The industry sector accounted for about 4% of the overall energy consumption in the DRC in 2019. The industrial sector’s electricity share of total final energy consumption has been increasing over the past decade, reaching 56% in 2019.
1.5°C compatible pathways foresee direct CO₂ emissions from industry energy demand – already close to zero – decline to zero or turn into negative emissions by 2030 and later. This decline would be primarily driven by an increase in the share of electricity in the sector’s energy supply from 56% in 2019 up to 74% in 2030, to reach 77–93% in 2050. Electricity will help decarbonise the industry sector if it is produced from renewable energy sources which is the case in the DRC (See the power section for details).
The DRC is expecting its mining sector to grow with the increasing demand for cobalt needed for zero-emission technologies globally. The country’s economy already relies heavily on cobalt production. Cobalt mining activities will drive an increase in electricity demand, and emissions. Meeting this high electricity demand through renewables would help to decarbonise the sector and build a low-carbon value chain for the global electric vehicle fleet.

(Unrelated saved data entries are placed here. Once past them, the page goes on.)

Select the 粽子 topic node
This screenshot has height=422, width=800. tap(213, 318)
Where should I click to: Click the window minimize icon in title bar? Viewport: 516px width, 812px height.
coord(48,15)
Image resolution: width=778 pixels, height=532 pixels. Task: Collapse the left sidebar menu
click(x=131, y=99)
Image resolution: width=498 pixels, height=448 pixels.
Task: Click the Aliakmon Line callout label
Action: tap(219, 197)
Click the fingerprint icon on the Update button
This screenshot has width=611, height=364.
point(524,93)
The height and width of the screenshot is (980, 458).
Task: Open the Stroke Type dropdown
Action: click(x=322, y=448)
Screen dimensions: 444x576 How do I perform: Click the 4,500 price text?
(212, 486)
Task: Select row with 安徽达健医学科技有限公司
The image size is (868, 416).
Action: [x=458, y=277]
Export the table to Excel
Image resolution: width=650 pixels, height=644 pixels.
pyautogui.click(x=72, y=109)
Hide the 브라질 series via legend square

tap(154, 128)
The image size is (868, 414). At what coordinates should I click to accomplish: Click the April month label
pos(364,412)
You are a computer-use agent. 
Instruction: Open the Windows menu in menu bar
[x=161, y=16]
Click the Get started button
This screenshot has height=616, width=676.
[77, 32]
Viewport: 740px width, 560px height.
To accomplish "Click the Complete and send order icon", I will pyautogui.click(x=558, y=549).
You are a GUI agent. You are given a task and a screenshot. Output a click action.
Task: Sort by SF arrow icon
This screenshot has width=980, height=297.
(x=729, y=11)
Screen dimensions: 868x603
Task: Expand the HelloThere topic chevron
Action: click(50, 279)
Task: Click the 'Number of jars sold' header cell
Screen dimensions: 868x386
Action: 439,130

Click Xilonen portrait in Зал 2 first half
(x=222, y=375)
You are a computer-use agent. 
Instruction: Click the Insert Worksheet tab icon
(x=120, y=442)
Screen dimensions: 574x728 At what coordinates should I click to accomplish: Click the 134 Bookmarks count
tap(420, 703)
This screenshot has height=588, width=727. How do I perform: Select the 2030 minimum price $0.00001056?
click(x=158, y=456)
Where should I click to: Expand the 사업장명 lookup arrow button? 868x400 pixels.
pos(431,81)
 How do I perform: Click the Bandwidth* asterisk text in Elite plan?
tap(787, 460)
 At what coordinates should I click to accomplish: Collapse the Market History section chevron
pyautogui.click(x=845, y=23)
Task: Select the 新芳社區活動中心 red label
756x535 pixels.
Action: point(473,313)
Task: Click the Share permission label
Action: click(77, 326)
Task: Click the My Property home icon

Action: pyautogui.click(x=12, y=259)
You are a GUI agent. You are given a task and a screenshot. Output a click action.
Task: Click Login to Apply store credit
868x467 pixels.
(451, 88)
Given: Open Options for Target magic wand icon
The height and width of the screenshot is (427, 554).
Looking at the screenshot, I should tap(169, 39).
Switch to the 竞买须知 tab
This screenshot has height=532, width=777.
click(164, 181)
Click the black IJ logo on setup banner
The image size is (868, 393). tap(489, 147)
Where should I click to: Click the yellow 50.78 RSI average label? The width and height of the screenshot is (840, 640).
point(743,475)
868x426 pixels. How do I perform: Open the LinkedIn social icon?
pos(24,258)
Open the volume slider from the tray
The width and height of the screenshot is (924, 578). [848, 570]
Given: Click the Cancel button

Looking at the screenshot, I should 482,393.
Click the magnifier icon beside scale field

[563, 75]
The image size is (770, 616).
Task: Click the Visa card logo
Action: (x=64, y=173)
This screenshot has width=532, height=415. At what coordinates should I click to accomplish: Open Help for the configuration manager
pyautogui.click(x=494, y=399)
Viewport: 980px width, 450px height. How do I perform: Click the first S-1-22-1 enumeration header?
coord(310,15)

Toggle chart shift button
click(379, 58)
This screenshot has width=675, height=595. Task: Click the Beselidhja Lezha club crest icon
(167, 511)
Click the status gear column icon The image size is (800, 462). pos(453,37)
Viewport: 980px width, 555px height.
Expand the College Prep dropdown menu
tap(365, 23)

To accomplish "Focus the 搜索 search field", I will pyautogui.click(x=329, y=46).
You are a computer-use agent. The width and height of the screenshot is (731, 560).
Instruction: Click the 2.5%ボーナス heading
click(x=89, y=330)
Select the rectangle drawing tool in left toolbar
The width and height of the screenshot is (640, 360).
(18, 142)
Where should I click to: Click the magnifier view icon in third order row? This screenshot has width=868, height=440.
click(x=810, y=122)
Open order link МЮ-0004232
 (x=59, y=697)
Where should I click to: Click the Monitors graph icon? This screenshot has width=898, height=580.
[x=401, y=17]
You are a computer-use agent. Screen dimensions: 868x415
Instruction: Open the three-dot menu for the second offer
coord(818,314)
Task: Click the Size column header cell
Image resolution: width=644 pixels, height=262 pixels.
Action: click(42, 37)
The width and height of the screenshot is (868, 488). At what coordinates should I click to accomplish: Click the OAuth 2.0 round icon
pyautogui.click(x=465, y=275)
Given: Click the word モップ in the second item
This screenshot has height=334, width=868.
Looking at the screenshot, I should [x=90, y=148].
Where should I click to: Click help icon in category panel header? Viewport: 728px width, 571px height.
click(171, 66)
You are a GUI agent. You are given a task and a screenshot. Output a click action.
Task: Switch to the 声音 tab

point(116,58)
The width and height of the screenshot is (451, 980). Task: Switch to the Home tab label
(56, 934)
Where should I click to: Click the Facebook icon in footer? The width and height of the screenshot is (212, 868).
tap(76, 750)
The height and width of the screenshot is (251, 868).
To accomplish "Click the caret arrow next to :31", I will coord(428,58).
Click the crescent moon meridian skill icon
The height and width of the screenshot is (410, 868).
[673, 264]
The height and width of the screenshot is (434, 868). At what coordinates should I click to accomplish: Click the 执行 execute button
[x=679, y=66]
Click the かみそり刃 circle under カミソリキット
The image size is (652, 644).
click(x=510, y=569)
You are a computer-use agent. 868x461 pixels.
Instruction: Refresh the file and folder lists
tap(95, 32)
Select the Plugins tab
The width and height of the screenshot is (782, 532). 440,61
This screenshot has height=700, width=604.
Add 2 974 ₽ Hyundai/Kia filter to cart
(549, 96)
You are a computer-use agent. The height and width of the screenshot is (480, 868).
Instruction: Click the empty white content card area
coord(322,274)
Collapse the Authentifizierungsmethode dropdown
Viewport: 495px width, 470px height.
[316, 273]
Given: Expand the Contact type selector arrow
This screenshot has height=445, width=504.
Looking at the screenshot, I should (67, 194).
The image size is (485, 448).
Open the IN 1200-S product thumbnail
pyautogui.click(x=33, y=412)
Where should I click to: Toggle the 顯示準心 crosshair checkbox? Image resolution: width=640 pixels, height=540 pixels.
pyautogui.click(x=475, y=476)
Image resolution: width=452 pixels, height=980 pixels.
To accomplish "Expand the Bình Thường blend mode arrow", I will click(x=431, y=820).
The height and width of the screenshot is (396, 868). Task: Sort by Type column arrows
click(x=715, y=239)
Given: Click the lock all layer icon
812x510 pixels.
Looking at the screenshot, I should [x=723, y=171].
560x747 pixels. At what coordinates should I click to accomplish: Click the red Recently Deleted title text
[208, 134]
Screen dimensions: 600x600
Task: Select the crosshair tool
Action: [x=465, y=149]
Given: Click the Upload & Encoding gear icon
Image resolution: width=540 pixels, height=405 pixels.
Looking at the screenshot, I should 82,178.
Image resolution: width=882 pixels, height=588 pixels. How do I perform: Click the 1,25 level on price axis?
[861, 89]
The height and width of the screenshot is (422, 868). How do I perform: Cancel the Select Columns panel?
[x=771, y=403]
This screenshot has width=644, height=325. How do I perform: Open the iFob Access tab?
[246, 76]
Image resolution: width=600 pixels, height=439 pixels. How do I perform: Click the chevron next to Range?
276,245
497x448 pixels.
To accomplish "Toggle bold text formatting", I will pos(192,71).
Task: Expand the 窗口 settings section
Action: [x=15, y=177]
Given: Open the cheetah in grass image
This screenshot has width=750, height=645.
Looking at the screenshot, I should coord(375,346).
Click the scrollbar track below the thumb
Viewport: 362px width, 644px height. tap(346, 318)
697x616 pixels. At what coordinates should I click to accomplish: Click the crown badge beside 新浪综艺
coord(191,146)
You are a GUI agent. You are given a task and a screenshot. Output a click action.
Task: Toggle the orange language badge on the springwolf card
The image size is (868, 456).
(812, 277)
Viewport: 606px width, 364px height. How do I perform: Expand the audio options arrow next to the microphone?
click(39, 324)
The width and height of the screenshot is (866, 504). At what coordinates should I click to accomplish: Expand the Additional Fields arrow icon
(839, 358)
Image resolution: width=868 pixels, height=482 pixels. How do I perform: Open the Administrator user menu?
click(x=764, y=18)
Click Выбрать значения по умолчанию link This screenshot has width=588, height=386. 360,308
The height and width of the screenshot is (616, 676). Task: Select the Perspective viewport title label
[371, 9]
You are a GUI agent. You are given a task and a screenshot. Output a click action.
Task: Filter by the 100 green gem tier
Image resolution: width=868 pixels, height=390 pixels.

However, the DRC doesn’t address the potential risk of unsustainable development of the mining sector in its NDC. The lack of preparedness could pose a significant challenge to the decarbonisation of the DRC’s industry sector. The country would benefit from an action plan to mitigate a potential increase in the use of fossil fuels to meet the growing electricity demand and to ensure sustainable mining activities.